Recently, amidst a career transition and in between apartments in New York, resolving the question of ‘Where is home?’ felt all the more urgent. Returning to India became a distinct possibility. When I traveled to Mumbai over the Winter holidays affirming that it might be a move and not just a visit, the Mumbai that had always loomed large in my heart gave way to yearning for even the most banal of New York moments. Splashing up against the hard shore of permanence, the tide of homesickness turned for the first time. As 2016 hurtled into 2017 and I found myself weeping during Obama’s final address and longing to join the Women’s March with my girlfriends in New York, it dawned on me that America had become home too, I’d just resisted claiming it for fear that it would mean giving up my roots. I flew back to the U.S. just days after Trump’s travel ban and had never felt quite so comforted to be waiting in line at JFK for a yellow cab whilst the February chill bit through my gloves.
Globalization has made it increasingly common for people to call more than one place home. The identity crisis of the expat, the third culture kid, the dual citizen or the small town girl living in the big city is a familiar affliction of the times. But resolving it can mean fusing the disparate threads in the journey as opposed to choosing to be defined by the destination. Cities are more diverse than at any time in history, travel more accessible and the nationalistic rhetoric sweeping much of the world is often met with a resistance that implies that fitting in by assimilating is less necessary than bringing where you’re from to where you are. If you manage to embrace the place you live in without leaving behind your roots, home can be where the heart is as much as where the hearth is.
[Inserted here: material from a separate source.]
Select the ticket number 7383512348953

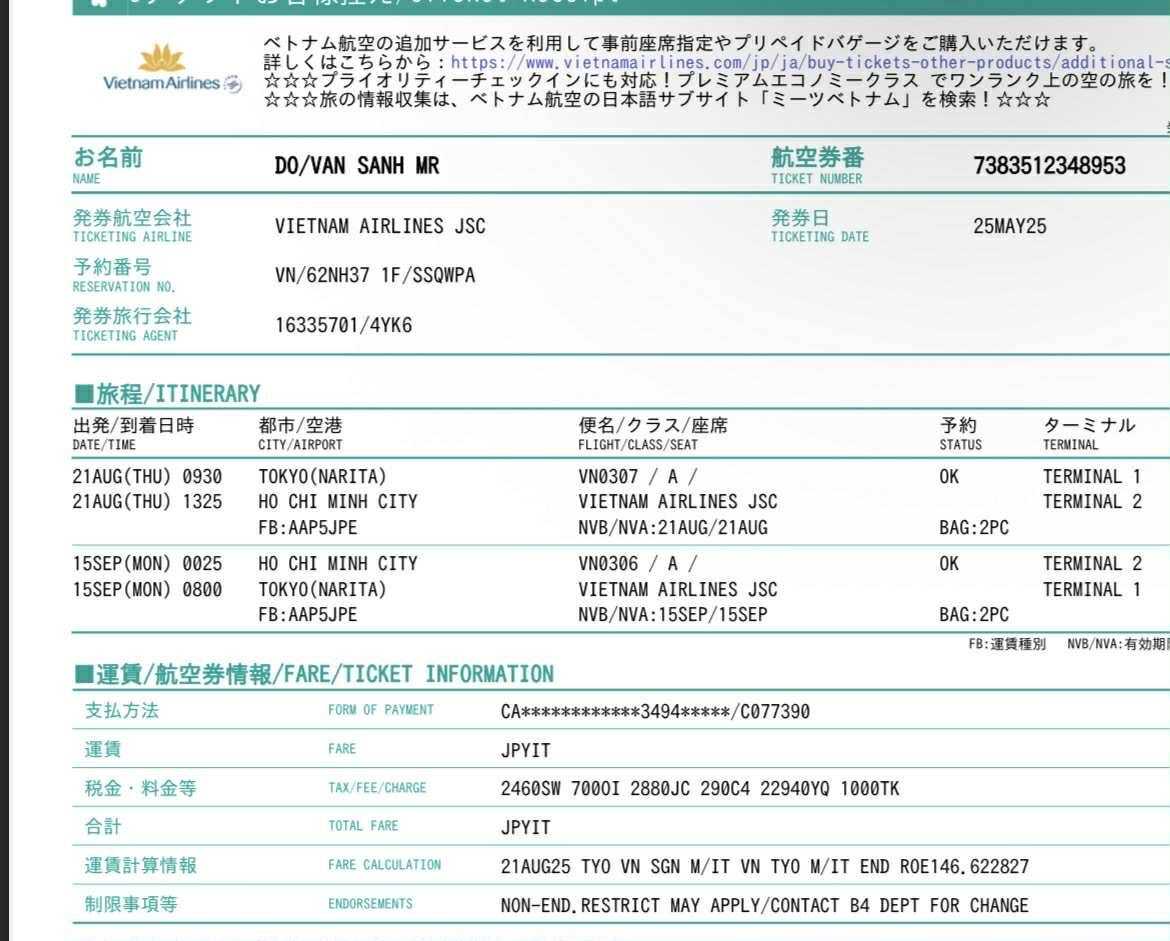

At least, this is what I tell myself. But there is something far bigger to consider. As the freest of nations espouse tighter borders, feeling the tug of two cities is a luxury. The image of a sixteenyear-old Afghan boy who lost his parents to a Taliban bomb in Kabul recently lit up the Internet. After years in limbo, he finally received permission to enter the U.S. In the photograph, Sardar Hussain stands in front of the U.N. refugee office in Jakarta in his jeans, converse and backpack, uncertainty writ large on his face, the Trump travel ban announced days before his flight. When people must eagerly adopt a home that is closing the door on them as their own is ravaged, it’s a sobering reminder that grappling with a choice is a problem reserved for the privileged. Suddenly, reconciling the home I live in with the one that’s waiting for me seems like a gift.